At the Ruins of the Carmo Monastery, Lisbon

by Kathleen Willard


Perhaps all churches should remain open to the heavens

and unroofed embracing elements, the swifts

flitting through transepts and naves,

and all who enter regard an ocean of sky,

the rain, an array of clouds

as the baptismal font, one station of the cross,

caravels sailing on stone recede insignificant

to the blue, blue sky. Devout

tourists limp through heavy heat,

their cameras flashing like lightning.

 

Enter schoolchildren on a field trip

visiting archeological items housed in the unscathed chancel.

Stalled behind the glass door like enthusiastic sheep,

their teachers trying to quiet them,

an impossible task, girls echo hushing the boys.

The class disperses

humming like a hive of bees.

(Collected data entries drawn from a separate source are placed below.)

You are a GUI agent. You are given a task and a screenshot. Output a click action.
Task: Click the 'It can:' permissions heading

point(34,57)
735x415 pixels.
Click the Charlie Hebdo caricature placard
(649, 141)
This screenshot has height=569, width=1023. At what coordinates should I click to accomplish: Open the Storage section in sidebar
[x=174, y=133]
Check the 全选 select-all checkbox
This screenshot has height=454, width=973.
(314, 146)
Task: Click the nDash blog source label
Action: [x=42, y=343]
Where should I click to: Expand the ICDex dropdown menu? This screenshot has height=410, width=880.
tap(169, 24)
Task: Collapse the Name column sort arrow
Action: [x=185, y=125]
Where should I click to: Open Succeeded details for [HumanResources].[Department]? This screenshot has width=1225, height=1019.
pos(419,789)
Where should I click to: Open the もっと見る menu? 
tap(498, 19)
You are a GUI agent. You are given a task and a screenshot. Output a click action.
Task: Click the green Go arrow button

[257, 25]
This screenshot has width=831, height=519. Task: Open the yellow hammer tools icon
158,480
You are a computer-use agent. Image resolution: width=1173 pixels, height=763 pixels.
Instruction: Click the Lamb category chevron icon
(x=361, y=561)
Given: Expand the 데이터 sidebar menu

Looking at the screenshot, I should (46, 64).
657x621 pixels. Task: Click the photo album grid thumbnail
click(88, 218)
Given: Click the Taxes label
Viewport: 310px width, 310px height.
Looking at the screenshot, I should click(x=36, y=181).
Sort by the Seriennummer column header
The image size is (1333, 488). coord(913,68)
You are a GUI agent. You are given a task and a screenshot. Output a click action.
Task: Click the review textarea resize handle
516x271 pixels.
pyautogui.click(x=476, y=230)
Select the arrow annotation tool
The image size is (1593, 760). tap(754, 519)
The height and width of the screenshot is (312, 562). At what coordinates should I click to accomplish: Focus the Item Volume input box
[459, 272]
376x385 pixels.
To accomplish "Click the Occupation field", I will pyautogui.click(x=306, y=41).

Someone

 

has found the two mummies from Peru,

two leathery children safe behind a box of glass

bounty of expeditions to the New World. Now others

stampede to share their discovery shocked by skin

still intact over delicate bones, the boy’s teeth immobilized

into an eternal smile, the girl’s tomboy hair unkempt

scattershot past her shoulders. They look away

when they realize the mummified children

were their age and tied up with ropes.

 

Who tucked their knees under their chins?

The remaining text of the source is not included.